Re: [PATCH 12/14] powerpc/eeh: Add debugfs interface to run an EEH check
From: "Oliver O'Halloran" <oohall@gmail.com>
Date: 2019-09-17 03:40:23
On Tue, Sep 17, 2019 at 1:16 PM Sam Bobroff [off-list ref] wrote:
On Tue, Sep 03, 2019 at 08:16:03PM +1000, Oliver O'Halloran wrote:quoted
Detecting an frozen EEH PE usually occurs when an MMIO load returns a 0xFFs response. When performing EEH testing using the EEH error injection feature available on some platforms there is no simple way to kick-off the kernel's recovery process since any accesses from userspace (usually /dev/mem) will bypass the MMIO helpers in the kernel which check if a 0xFF response is due to an EEH freeze or not. If a device contains a 0xFF byte in it's config space it's possible to trigger the recovery process via config space read from userspace, but this is not a reliable method. If a driver is bound to the device an in use it will frequently trigger the MMIO check, but this is also inconsistent. To solve these problems this patch adds a debugfs file called "eeh_dev_check" which accepts a <domain>:<bus>:<dev>.<fn> string and runs eeh_dev_check_failure() on it. This is the same check that's done when the kernel gets a 0xFF result from an config or MMIO read with the added benifit that it can be reliably triggered from userspace. Signed-off-by: Oliver O'Halloran <oohall@gmail.com>Looks good, and I tested it with the next patch and it seems to work. But I think you should make it clear that this does not work with the hardware "EEH error injection" facility accessible via debugfs in err_injct (that doesn't seem clear to me from the commit message).

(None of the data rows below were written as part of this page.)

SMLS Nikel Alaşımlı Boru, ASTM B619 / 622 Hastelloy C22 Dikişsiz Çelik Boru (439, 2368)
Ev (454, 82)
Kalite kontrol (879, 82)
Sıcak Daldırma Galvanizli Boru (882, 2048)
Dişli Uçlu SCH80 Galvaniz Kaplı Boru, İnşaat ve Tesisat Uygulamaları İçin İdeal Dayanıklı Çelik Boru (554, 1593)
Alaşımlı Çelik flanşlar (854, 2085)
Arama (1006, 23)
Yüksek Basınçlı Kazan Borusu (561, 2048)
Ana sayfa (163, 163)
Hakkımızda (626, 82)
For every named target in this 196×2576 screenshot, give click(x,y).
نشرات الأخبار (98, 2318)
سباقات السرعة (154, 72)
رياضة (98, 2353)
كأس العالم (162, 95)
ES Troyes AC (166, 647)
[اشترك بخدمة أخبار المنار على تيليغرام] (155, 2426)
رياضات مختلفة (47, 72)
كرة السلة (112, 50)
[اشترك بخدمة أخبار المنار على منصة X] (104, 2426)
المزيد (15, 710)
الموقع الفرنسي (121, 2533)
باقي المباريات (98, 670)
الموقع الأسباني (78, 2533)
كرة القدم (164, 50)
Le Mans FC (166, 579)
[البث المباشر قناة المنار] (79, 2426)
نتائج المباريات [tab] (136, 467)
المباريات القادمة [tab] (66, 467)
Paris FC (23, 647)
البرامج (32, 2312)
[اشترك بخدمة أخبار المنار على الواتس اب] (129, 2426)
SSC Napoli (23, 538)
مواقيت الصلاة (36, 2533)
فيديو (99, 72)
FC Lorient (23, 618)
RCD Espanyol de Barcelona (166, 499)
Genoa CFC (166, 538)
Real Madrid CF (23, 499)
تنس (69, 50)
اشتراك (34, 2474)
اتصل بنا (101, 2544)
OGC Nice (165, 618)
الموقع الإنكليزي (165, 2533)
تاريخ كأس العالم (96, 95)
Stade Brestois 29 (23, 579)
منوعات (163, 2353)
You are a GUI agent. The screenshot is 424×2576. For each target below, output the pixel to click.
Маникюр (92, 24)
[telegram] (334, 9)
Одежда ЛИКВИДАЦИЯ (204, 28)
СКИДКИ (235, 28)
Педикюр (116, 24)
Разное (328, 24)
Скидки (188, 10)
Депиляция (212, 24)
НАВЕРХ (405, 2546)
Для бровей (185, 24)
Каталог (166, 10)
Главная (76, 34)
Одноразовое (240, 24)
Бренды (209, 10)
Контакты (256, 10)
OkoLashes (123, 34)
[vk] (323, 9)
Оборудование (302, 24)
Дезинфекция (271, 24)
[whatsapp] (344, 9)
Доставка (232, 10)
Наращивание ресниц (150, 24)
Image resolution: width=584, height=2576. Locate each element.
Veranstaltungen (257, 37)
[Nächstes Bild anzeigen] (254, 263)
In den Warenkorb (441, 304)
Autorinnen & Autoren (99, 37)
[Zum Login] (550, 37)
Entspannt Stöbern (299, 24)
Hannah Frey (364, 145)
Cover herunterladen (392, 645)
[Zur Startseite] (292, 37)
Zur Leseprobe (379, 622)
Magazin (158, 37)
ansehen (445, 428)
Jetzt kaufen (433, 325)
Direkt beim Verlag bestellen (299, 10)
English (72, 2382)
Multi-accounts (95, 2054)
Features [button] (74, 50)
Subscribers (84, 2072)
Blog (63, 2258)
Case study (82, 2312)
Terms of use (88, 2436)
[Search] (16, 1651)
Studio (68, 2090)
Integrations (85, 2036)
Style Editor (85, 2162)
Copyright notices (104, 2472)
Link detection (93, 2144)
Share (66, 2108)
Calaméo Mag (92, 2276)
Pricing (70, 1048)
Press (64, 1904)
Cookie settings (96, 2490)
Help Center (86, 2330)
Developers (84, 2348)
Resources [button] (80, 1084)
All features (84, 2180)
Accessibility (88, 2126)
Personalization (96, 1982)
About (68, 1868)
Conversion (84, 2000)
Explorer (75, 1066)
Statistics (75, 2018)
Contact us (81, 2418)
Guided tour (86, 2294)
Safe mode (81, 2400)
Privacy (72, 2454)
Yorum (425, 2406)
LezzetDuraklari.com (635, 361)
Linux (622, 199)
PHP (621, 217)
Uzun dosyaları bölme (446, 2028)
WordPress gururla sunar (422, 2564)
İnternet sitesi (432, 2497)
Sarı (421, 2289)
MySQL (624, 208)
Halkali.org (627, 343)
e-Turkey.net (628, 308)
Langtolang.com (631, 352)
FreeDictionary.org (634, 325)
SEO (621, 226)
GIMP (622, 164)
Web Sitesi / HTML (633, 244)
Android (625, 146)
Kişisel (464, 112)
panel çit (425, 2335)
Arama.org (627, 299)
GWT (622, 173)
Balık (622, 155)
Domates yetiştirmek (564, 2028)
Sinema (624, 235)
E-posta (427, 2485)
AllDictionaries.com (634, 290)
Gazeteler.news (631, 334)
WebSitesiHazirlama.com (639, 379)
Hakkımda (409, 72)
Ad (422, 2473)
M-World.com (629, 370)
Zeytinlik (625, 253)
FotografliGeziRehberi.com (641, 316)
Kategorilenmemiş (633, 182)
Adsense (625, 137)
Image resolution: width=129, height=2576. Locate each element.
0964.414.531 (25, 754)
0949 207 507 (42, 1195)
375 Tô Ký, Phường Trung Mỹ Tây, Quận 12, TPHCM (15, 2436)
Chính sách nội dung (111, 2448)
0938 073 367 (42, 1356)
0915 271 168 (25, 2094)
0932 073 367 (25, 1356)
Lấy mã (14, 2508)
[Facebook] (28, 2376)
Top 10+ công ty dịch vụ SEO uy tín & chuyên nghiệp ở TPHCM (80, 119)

It's not intended to be a separate mechanisms in the long term. I'm planning on converting this interface to make use the platform defined error injection mechanism once I can find how to use the PAPR ones reliably. The idea is to use this as a generic "cause an EEH to happen on this device" interface for userspace which we can use in test scripts and the like.